Your result should be the lines holding the word "computer", copied from the entries below.

Source records:
#####
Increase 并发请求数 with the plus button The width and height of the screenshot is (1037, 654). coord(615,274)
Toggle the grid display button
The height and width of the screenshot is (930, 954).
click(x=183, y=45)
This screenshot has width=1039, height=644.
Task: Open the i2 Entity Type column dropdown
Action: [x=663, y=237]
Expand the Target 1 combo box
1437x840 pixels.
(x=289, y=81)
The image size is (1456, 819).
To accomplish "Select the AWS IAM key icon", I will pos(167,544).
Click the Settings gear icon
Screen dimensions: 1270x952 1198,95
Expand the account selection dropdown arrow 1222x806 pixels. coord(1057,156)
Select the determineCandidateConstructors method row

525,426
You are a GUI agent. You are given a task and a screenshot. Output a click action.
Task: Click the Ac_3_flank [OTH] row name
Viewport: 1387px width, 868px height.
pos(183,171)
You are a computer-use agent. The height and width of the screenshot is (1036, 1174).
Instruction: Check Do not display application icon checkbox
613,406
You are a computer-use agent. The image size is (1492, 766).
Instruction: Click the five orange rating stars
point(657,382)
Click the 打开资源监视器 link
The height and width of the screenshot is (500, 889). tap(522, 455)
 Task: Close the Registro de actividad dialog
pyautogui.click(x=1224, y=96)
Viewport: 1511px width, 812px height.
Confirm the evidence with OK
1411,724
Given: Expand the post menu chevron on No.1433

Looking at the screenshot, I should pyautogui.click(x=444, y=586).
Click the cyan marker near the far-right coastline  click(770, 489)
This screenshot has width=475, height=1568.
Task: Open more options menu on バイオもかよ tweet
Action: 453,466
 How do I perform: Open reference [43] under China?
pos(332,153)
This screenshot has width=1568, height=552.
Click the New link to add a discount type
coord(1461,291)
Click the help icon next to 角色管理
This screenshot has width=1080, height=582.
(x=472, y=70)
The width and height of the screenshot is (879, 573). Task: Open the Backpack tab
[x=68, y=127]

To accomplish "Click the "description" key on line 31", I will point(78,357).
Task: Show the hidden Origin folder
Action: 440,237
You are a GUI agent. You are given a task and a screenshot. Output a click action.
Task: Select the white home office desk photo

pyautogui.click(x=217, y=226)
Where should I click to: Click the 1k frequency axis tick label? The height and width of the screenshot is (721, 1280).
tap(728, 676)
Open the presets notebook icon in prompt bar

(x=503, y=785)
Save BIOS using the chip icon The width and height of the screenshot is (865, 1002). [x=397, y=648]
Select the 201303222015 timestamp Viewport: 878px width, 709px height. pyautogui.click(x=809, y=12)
#####
Response to the task:
You are a computer-use agent. The height and width of the screenshot is (1036, 1174).
You are a computer-use agent. The image size is (1492, 766).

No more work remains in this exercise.